### [Problem to work on]
The full listing below should be repeated exactly.

★ ★ ★ ★

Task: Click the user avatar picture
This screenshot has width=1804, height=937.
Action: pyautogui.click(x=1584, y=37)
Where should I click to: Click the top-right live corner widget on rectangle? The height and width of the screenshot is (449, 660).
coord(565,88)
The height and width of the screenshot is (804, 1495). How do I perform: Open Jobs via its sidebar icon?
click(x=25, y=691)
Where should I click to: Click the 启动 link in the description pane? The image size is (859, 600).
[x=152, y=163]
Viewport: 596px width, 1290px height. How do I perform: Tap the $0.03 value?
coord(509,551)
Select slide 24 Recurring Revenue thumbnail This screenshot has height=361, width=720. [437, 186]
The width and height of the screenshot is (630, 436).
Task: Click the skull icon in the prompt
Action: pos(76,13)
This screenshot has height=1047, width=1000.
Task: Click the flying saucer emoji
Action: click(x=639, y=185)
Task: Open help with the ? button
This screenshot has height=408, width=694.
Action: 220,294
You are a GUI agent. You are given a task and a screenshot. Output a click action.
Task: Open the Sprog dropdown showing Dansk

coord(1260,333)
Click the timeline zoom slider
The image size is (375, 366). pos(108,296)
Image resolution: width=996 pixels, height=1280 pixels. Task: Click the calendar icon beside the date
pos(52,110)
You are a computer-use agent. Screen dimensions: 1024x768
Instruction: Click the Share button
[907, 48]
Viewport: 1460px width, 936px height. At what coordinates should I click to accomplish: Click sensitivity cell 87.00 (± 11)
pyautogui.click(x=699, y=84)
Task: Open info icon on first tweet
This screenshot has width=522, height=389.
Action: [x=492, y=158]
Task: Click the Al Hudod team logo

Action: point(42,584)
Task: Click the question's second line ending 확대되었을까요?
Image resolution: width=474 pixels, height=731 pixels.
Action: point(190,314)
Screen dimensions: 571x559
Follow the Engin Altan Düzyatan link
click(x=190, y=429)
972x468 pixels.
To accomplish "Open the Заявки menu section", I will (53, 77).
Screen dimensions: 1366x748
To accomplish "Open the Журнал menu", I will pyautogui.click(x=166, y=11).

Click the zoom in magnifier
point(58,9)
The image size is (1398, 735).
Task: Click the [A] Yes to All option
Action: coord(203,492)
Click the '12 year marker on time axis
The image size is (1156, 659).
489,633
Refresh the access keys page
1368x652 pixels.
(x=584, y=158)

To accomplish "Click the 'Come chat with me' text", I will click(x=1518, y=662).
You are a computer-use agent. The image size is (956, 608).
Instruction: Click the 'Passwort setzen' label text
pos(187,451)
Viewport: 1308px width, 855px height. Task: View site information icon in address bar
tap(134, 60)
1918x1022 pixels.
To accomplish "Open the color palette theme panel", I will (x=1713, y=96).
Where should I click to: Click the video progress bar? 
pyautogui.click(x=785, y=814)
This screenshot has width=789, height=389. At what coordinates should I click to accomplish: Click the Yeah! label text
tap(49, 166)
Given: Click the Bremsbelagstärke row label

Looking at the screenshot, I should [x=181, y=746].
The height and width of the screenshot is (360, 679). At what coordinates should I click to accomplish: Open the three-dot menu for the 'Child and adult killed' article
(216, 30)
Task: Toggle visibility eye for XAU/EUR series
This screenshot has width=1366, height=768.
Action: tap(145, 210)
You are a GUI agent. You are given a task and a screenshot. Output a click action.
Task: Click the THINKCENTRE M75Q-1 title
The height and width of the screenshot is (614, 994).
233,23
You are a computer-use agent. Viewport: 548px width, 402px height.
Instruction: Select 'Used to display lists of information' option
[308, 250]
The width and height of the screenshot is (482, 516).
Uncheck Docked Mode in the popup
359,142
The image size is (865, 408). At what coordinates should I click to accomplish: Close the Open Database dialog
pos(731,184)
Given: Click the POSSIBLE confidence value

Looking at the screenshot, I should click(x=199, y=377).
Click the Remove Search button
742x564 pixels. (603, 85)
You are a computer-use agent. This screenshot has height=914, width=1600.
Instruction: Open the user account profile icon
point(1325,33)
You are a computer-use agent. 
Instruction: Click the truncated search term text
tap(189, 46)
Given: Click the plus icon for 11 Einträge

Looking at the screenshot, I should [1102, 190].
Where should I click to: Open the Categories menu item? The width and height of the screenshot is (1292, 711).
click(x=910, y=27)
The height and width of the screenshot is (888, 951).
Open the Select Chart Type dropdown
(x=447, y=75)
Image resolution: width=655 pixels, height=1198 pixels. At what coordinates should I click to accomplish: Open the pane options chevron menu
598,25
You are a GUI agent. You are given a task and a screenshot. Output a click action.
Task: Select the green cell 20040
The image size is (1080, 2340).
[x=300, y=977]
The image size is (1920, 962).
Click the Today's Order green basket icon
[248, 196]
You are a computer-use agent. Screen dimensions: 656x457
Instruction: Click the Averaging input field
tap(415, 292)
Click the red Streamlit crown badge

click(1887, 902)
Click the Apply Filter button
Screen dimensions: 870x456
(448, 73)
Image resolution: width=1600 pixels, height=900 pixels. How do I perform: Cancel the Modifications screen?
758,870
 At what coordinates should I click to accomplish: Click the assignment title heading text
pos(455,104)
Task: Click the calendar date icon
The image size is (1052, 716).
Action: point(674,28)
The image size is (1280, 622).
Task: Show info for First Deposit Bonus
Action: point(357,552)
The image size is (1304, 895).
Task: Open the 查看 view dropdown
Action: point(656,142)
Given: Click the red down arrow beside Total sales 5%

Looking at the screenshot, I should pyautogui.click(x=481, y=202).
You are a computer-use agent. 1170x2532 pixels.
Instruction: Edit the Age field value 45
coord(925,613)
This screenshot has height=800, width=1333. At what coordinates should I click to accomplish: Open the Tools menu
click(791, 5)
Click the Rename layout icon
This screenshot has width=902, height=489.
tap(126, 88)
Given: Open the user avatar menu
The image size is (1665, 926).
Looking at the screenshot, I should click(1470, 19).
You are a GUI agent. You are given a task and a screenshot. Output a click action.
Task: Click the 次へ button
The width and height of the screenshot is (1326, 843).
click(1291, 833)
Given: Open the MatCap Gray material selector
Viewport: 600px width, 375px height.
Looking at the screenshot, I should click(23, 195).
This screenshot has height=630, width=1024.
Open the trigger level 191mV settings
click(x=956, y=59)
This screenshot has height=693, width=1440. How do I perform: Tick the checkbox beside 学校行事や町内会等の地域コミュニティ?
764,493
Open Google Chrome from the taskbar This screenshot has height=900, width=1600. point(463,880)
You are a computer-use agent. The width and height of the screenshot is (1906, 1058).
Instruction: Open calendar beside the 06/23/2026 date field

★ ★ ★ ★

### [Response below]
Task: Click the user avatar picture
This screenshot has width=1804, height=937.
Action: pyautogui.click(x=1584, y=37)
Where should I click to: Click the top-right live corner widget on rectangle? The height and width of the screenshot is (449, 660).
coord(565,88)
The height and width of the screenshot is (804, 1495). How do I perform: Open Jobs via its sidebar icon?
click(x=25, y=691)
Where should I click to: Click the 启动 link in the description pane? The image size is (859, 600).
[x=152, y=163]
Viewport: 596px width, 1290px height. How do I perform: Tap the $0.03 value?
coord(509,551)
Select slide 24 Recurring Revenue thumbnail This screenshot has height=361, width=720. [437, 186]
The width and height of the screenshot is (630, 436).
Task: Click the skull icon in the prompt
Action: pos(76,13)
This screenshot has height=1047, width=1000.
Task: Click the flying saucer emoji
Action: click(x=639, y=185)
Task: Open help with the ? button
This screenshot has height=408, width=694.
Action: 220,294
You are a GUI agent. You are given a task and a screenshot. Output a click action.
Task: Open the Sprog dropdown showing Dansk

coord(1260,333)
Click the timeline zoom slider
The image size is (375, 366). pos(108,296)
Image resolution: width=996 pixels, height=1280 pixels. Task: Click the calendar icon beside the date
pos(52,110)
You are a computer-use agent. Screen dimensions: 1024x768
Instruction: Click the Share button
[907, 48]
Viewport: 1460px width, 936px height. At what coordinates should I click to accomplish: Click sensitivity cell 87.00 (± 11)
pyautogui.click(x=699, y=84)
Task: Open info icon on first tweet
This screenshot has width=522, height=389.
Action: [x=492, y=158]
Task: Click the Al Hudod team logo

Action: point(42,584)
Task: Click the question's second line ending 확대되었을까요?
Image resolution: width=474 pixels, height=731 pixels.
Action: point(190,314)
Screen dimensions: 571x559
Follow the Engin Altan Düzyatan link
click(x=190, y=429)
972x468 pixels.
To accomplish "Open the Заявки menu section", I will (53, 77).
Screen dimensions: 1366x748
To accomplish "Open the Журнал menu", I will pyautogui.click(x=166, y=11).

Click the zoom in magnifier
point(58,9)
The image size is (1398, 735).
Task: Click the [A] Yes to All option
Action: coord(203,492)
Click the '12 year marker on time axis
The image size is (1156, 659).
489,633
Refresh the access keys page
1368x652 pixels.
(x=584, y=158)

To accomplish "Click the 'Come chat with me' text", I will click(x=1518, y=662).
You are a computer-use agent. The image size is (956, 608).
Instruction: Click the 'Passwort setzen' label text
pos(187,451)
Viewport: 1308px width, 855px height. Task: View site information icon in address bar
tap(134, 60)
1918x1022 pixels.
To accomplish "Open the color palette theme panel", I will (x=1713, y=96).
Where should I click to: Click the video progress bar? 
pyautogui.click(x=785, y=814)
This screenshot has width=789, height=389. At what coordinates should I click to accomplish: Click the Yeah! label text
tap(49, 166)
Given: Click the Bremsbelagstärke row label

Looking at the screenshot, I should [x=181, y=746].
The height and width of the screenshot is (360, 679). At what coordinates should I click to accomplish: Open the three-dot menu for the 'Child and adult killed' article
(216, 30)
Task: Toggle visibility eye for XAU/EUR series
This screenshot has width=1366, height=768.
Action: tap(145, 210)
You are a GUI agent. You are given a task and a screenshot. Output a click action.
Task: Click the THINKCENTRE M75Q-1 title
The height and width of the screenshot is (614, 994).
233,23
You are a computer-use agent. Viewport: 548px width, 402px height.
Instruction: Select 'Used to display lists of information' option
[308, 250]
The width and height of the screenshot is (482, 516).
Uncheck Docked Mode in the popup
359,142
The image size is (865, 408). At what coordinates should I click to accomplish: Close the Open Database dialog
pos(731,184)
Given: Click the POSSIBLE confidence value

Looking at the screenshot, I should click(x=199, y=377).
Click the Remove Search button
742x564 pixels. (603, 85)
You are a computer-use agent. This screenshot has height=914, width=1600.
Instruction: Open the user account profile icon
point(1325,33)
You are a computer-use agent. 
Instruction: Click the truncated search term text
tap(189, 46)
Given: Click the plus icon for 11 Einträge

Looking at the screenshot, I should [1102, 190].
Where should I click to: Open the Categories menu item? The width and height of the screenshot is (1292, 711).
click(x=910, y=27)
The height and width of the screenshot is (888, 951).
Open the Select Chart Type dropdown
(x=447, y=75)
Image resolution: width=655 pixels, height=1198 pixels. At what coordinates should I click to accomplish: Open the pane options chevron menu
598,25
You are a GUI agent. You are given a task and a screenshot. Output a click action.
Task: Select the green cell 20040
The image size is (1080, 2340).
[x=300, y=977]
The image size is (1920, 962).
Click the Today's Order green basket icon
[248, 196]
You are a computer-use agent. Screen dimensions: 656x457
Instruction: Click the Averaging input field
tap(415, 292)
Click the red Streamlit crown badge

click(1887, 902)
Click the Apply Filter button
Screen dimensions: 870x456
(448, 73)
Image resolution: width=1600 pixels, height=900 pixels. How do I perform: Cancel the Modifications screen?
758,870
 At what coordinates should I click to accomplish: Click the assignment title heading text
pos(455,104)
Task: Click the calendar date icon
The image size is (1052, 716).
Action: point(674,28)
The image size is (1280, 622).
Task: Show info for First Deposit Bonus
Action: point(357,552)
The image size is (1304, 895).
Task: Open the 查看 view dropdown
Action: point(656,142)
Given: Click the red down arrow beside Total sales 5%

Looking at the screenshot, I should pyautogui.click(x=481, y=202).
You are a computer-use agent. 1170x2532 pixels.
Instruction: Edit the Age field value 45
coord(925,613)
This screenshot has height=800, width=1333. At what coordinates should I click to accomplish: Open the Tools menu
click(791, 5)
Click the Rename layout icon
This screenshot has width=902, height=489.
tap(126, 88)
Given: Open the user avatar menu
The image size is (1665, 926).
Looking at the screenshot, I should click(1470, 19).
You are a GUI agent. You are given a task and a screenshot. Output a click action.
Task: Click the 次へ button
The width and height of the screenshot is (1326, 843).
click(1291, 833)
Given: Open the MatCap Gray material selector
Viewport: 600px width, 375px height.
Looking at the screenshot, I should click(23, 195).
This screenshot has height=630, width=1024.
Open the trigger level 191mV settings
click(x=956, y=59)
This screenshot has height=693, width=1440. How do I perform: Tick the checkbox beside 学校行事や町内会等の地域コミュニティ?
764,493
Open Google Chrome from the taskbar This screenshot has height=900, width=1600. point(463,880)
You are a computer-use agent. The width and height of the screenshot is (1906, 1058).
Instruction: Open calendar beside the 06/23/2026 date field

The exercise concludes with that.